An den Generalsekretär des ZK der PKSU Abschrift: an den Ersten Sekretär des ZK der KPL
Erklärung
der Priester der SSR Litauen
Noch vor 30 Jahren und noch früher, in den Zeiten des Personenkults, meinten manche führende Persönlichkeiten der Sowjetunion, daß man den Kommunismus ohne Anwendung von Zwang und Drohung unmöglich verwirklichen werde. Die XX. Vollversammlung der KPSU machte dieser schändlichen Taktik ein Ende: Die Lager wurden leerer, viele von ihnen wurden sogar geschlossen, die Verbannten kehrten in ihre Heimat zurück, die auseinandergerissenen Familien vereinigten sich wieder — und das Kultur- und Wirtschaftsleben wurde davon kein bißchen schlechter, sondern im Gegenteil: es ging bergauf.

····················

AUFGABEN:
#1 Wie lautet die Erklärung wortwörtlich von „An den Generalsekretär“ bis „es ging bergauf.“?
#2 Beantworten Sie anhand der Erklärung:
(a) Wer erhält eine Abschrift der Erklärung?
(b) Von wem stammt die Erklärung?
(c) Welche Versammlung machte laut der Erklärung der schändlichen Taktik ein Ende?
Die anschließenden Daten stehen für sich und gehören nicht zur Erklärung.

ERFASSTE DATEN:
····················

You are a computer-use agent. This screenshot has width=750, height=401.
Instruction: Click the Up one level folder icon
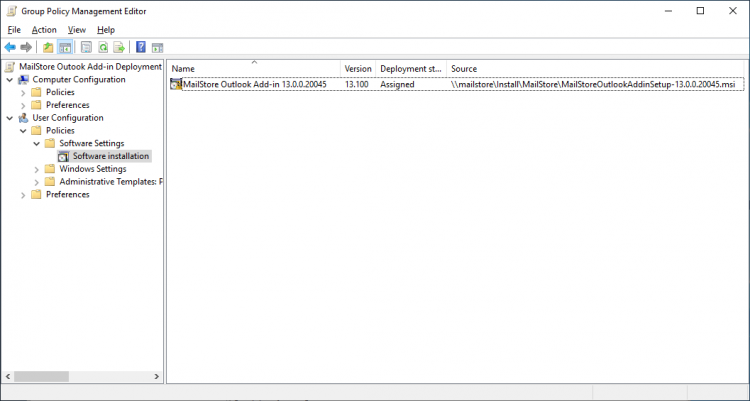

····················

LÖSUNGEN:
#1
An den Generalsekretär des ZK der PKSU Abschrift: an den Ersten Sekretär des ZK der KPL
Erklärung
der Priester der SSR Litauen
Noch vor 30 Jahren und noch früher, in den Zeiten des Personenkults, meinten manche führende Persönlichkeiten der Sowjetunion, daß man den Kommunismus ohne Anwendung von Zwang und Drohung unmöglich verwirklichen werde. Die XX. Vollversammlung der KPSU machte dieser schändlichen Taktik ein Ende: Die Lager wurden leerer, viele von ihnen wurden sogar geschlossen, die Verbannten kehrten in ihre Heimat zurück, die auseinandergerissenen Familien vereinigten sich wieder — und das Kultur- und Wirtschaftsleben wurde davon kein bißchen schlechter, sondern im Gegenteil: es ging bergauf.

#2
(a) Der Erste Sekretär des ZK der KPL.
(b) Von den Priestern der SSR Litauen.
(c) Die XX. Vollversammlung der KPSU.